Representative fractions from the first and third peaks of size exclusion were analyzed by small‐angle X‐ray scattering (SAXS). The first peak showed signs of aggregation which prevented further analysis. For the third peak, the linear Guinier region of the scattering curve indicated that this sample was monodisperse. SAXS parameters (Rg: 2.29 nm, D max: 7.83 nm, MW: 29.1 kDa) supported the idea that this peak corresponds mostly to HBXIP‐C7orf59 dimer associated with p18‐derived peptides (Fig. 2C). An ab initio model built from this curve indicates that these peptides bound to HBXIP‐C7orf59 in peak 3 do not contribute significantly to increase the volume of the dimer, and might in fact promote a more compact shape (Fig. S5).

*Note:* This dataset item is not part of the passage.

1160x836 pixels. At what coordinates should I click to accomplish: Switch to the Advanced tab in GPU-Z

Stop codons were inserted by site‐directed mutagenesis along the sequence of GST‐p18ΔN to map the interactions with HBXIP‐C7orf59 and MP1‐p14 dimers. These mutants were expressed in E. coli, and Talon pulldowns were performed with coexpressed HBXIP‐C7orf59 or MP1‐p14. GST pulldowns of each construct expressed alone were performed to verify the effects of these mutations on the expression levels and stability of GST‐ p18ΔN. Both full‐length and 149_stop mutant of p18 interacted strongly with HBXIP‐C7orf59 dimer, while all the other mutations substantially decreased this interaction (Fig. 2D). Surprisingly, deletion of residues 130–161 of p18 strongly favored the interaction with MP1‐p14, which was essentially undetectable both for full‐length p18 and 149_stop mutant (Fig. 2D). This interaction was enhanced even further by deletion of residues 103–161 and 108–161 of p18, which correlates with the intrinsic stabilizing potential of these truncations, observed when GST‐p18ΔN and its deletion mutants were expressed alone (Fig. 2D, lower panel).

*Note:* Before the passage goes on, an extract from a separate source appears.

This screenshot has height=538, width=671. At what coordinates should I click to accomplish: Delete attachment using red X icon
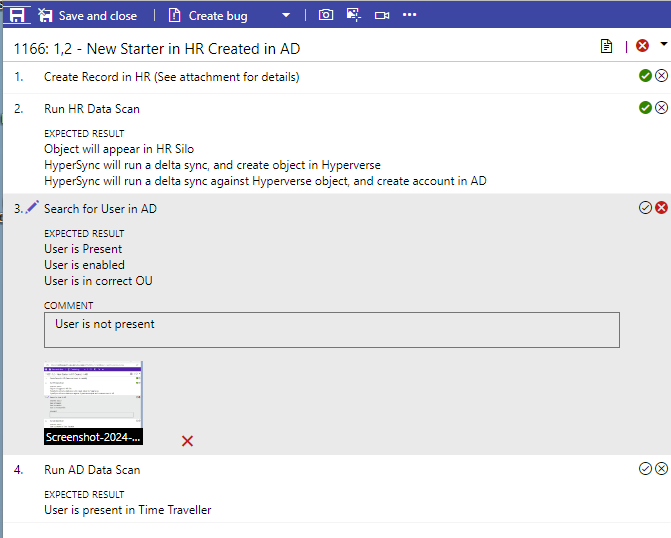pyautogui.click(x=187, y=441)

In vitro assembly of the pentamer from affinity‐purified MP1‐p14 dimer and HBXIP‐C7orf59/GST‐p18ΔN trimer confirmed that recombinant GST‐p18ΔN is capable of binding to MP1‐p14 after previously assembled in a trimer with HBXIP‐C7orf59. The results of size exclusion chromatography indicated the formation of a pentamer which showed a dissociation/degradation pattern comparable to that of HBXIP‐C7orf59/GST‐p18ΔN trimer (Fig. S6). Taken together, these results indicate that the preferred pathway to Ragulator assembly starts from HBXIP‐C7orf59‐p18 trimer with further incorporation of MP1‐p14. Interaction with HBXIP‐C7orf59 prevents degradation of p18 and probably stabilizes it in the right conformation to bind MP1‐p14. The truncated mutants of p18 at positions Q130, L108, and K103 bind strongly to MP1‐p14 in the absence of HBXIP‐C7orf59, probably because the truncations eliminate an inhibitory region of p18 while retaining the MP1‐p14 binding site (Fig. 2E,F).

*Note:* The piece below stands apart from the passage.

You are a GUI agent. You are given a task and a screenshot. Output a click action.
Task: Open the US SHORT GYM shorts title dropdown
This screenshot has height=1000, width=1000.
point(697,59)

PKA phosphorylates C7orf59 on Ser67 and negatively regulates Ragulator assembly
Sequence analysis with kinasephos 2.0 9, 25, 26 identified Ser67, an evolutionarily conserved residue, as a potential PKA phosphorylation site with high score (Fig. 3A). This phosphorylation was detected by MS analysis in immunoprecipitated FLAG‐C7orf59 from human embryonic kidney 293T (HEK293T) cells (Fig. 3B). To confirm that this site is phosphorylated by PKA, purified samples of HBXIP‐C7orf59 dimer (WT and S67D), HBXIP‐C7orf59/GST‐p18ΔN trimer, MP1‐p14 dimer, and GST were phosphorylated in vitro with PKA. Incorporation of radiolabeled phosphate demonstrated that C7orf59 is strongly phosphorylated by PKA, and mutation of Ser67 to aspartate reduced the extent of phosphorylation, indicating that this is the major PKA phosphorylation site on C7orf59. GST and other Ragulator subunits were not phosphorylated under the same conditions, except for p18, which was weakly phosphorylated. Comparing the HBXIP‐C7orf59 dimer, with HBXIP‐C7orf59/GST‐p18ΔN trimer, the presence of p18 slightly reduced the intensity of C7orf59 phosphorylation (Fig. 3C,D).
Figure 3.
PKA phosphorylates C7orf59 on Ser67. (A) Sequence of C7orf59 was color‐coded from less (cyan) to more conserved (burgundy) using the Consurf server (consurf.tau.ac.il) 58, 59, 60 and the potential PKA site was highlighted. (B) MS/MS fragmentation spectrum of a phosphorylated peptide of immunoprecipitated FLAG‐C7orf59 from unstimulated HEK293 cells, confirming the phosphorylation of C7orf59 on Ser67. (C) Autoradiography of in vitro phosphorylation of purified Ragulator components with PKA showing the phosphorylation of C7orf59, which is prevented by mutation of Ser67. (D) Coomassie‐stained SDS/PAGE analysis of the protein substrates used in the kinase assay.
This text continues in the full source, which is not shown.